WHEREAS, Pledgor and Secured Party are parties to a Cooperative Marketing Agreement dated as of the June 4, 2012 (as amended, modified, supplemented or replaced from time to time, the “CMA”).

WHEREAS, in connection with execution of the CMA, the Pledgor and Secured Party are parties to the Security Agreement dated as of June 4, 2012 (the “Security Agreement”).

WHEREAS, as May 1, 2020, the Collateral Market Value under the Security Agreement was approximately $21.1 million;

WHEREAS, the Pledgor's financial obligation under the CMA include the following:





Annual Purse

Annual Marketing











*    This amount is subject to 52 days of live racing

The Parties desire to amend the Security Agreement by this Amendment to allow Pledgor to use some of the Collateral to pay its 2020 Purse Annual Purse Enhancement and to lower the Minimum Value required.

NOW, THEREFORE, in consideration of the above premises, the representations and covenants set forth herein and for other good and valuable consideration, the receipt and sufficiency of which is hereby acknowledged, and intending to be legally bound hereby, the Parties agree as follows:

1.            Amendment.

Section 1 of the Security Agreement is hereby amended to replace the defined term “Minimum Value” with the following definition:

“Minimum Value” means $15,000,000, less the aggregate market value of any Collateral applied by the Secured Party to the payment of the Obligations, determined as of the date of any such application pursuant to an Account Statement or any other reliable and recognized source for such market value.
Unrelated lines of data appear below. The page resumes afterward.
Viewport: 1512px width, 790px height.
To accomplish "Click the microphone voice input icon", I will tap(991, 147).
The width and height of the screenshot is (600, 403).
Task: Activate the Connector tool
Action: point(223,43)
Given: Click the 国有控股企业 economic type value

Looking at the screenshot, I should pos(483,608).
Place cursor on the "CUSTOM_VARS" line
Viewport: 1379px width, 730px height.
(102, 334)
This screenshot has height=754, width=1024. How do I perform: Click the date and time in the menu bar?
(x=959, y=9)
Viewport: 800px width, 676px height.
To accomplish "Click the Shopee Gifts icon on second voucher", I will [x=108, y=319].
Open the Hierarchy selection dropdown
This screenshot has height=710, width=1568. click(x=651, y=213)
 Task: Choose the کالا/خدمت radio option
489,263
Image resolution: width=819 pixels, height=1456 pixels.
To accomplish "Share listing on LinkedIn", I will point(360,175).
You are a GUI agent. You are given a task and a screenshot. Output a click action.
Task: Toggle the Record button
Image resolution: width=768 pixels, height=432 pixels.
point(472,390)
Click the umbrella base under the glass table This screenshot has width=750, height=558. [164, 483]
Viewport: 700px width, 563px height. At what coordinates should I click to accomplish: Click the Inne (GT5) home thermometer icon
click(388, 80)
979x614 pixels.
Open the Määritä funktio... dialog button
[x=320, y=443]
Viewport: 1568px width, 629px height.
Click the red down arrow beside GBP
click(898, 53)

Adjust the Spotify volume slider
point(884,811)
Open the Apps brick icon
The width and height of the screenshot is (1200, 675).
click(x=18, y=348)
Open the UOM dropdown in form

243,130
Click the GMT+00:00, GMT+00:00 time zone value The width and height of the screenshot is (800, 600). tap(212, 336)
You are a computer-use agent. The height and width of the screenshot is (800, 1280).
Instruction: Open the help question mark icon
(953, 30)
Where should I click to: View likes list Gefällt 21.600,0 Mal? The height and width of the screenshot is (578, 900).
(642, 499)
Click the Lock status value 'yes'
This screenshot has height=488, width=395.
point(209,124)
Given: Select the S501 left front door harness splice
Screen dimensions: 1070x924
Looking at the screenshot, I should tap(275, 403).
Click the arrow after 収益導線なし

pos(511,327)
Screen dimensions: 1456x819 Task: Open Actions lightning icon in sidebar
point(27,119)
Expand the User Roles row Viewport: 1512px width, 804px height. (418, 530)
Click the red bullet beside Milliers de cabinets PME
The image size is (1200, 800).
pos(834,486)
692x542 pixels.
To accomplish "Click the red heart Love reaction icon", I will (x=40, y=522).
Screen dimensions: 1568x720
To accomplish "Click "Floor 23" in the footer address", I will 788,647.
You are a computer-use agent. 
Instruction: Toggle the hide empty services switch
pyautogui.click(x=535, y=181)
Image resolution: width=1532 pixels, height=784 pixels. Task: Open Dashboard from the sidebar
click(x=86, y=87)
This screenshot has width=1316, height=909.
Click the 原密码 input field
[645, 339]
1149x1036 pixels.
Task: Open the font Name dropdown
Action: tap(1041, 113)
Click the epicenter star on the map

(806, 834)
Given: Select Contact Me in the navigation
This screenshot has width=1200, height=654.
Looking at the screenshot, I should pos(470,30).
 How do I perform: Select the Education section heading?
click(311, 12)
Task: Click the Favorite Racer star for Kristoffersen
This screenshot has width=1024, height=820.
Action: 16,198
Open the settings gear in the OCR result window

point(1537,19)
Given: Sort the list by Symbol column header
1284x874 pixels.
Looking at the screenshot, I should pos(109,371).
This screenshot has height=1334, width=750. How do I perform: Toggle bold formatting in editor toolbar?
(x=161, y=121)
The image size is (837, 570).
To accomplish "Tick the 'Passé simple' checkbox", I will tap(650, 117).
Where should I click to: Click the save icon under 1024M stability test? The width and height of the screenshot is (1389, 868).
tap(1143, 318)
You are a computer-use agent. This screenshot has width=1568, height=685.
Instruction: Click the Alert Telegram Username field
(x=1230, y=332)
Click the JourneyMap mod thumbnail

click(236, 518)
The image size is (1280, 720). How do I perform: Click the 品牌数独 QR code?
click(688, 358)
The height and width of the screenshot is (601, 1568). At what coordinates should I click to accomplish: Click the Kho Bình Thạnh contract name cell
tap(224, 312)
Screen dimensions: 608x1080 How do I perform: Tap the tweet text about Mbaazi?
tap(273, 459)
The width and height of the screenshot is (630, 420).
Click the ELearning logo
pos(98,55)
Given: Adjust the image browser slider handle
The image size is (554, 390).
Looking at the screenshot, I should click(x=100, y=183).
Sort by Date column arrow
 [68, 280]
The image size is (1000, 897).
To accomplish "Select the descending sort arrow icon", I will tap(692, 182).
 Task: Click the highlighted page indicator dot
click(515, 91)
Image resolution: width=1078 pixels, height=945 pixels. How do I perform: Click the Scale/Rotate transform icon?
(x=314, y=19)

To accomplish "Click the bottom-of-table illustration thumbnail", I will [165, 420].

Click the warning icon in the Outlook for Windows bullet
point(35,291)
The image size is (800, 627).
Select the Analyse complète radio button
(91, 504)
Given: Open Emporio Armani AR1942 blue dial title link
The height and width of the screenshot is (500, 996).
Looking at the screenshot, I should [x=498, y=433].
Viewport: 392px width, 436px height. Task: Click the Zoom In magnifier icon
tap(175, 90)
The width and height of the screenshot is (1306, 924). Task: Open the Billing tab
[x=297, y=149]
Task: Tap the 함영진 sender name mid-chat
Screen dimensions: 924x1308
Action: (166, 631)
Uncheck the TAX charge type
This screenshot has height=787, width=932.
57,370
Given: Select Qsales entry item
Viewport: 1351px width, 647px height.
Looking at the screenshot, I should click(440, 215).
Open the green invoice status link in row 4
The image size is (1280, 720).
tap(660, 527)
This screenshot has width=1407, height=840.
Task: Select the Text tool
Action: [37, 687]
2.            Reduction of Collateral in Account.

Secured Party will promptly give Instructions to cause financial assets credited to the Account to be withdrawn by the Pledgor in the amount by which the Collateral Market Value exceeds the Minimum Value.

Pledgor and Secured Party agree that Pledgor may withdraw an amount equal to $1.1 million without restriction. Pledgor agrees that any amounts withdrawn by Pledgor in 2020 in excess of $1.1 million will be used to pay the 2020 Annual Purse Enhancement directly to SMSC Purse Enhancement Account at Bremer Bank under the terms of the CMA, or if the entire 2020 Annual Purse Enhancement has been paid such amounts may be withdrawn without restriction.

3.            Amendment Limited.

On and after the date of this Amendment each reference in the Agreement to “this Agreement,” “hereunder,”  “hereof,” or words of like import referring to the Agreement will mean and be a reference to the Agreement as amended by this Amendment. The Agreement, as amended by this Amendment, is and shall continue to be in full force and effect in accordance with its respective terms, and, except as expressly set forth in this Amendment, no other amendment or modification to the Agreement is agreed to or implied.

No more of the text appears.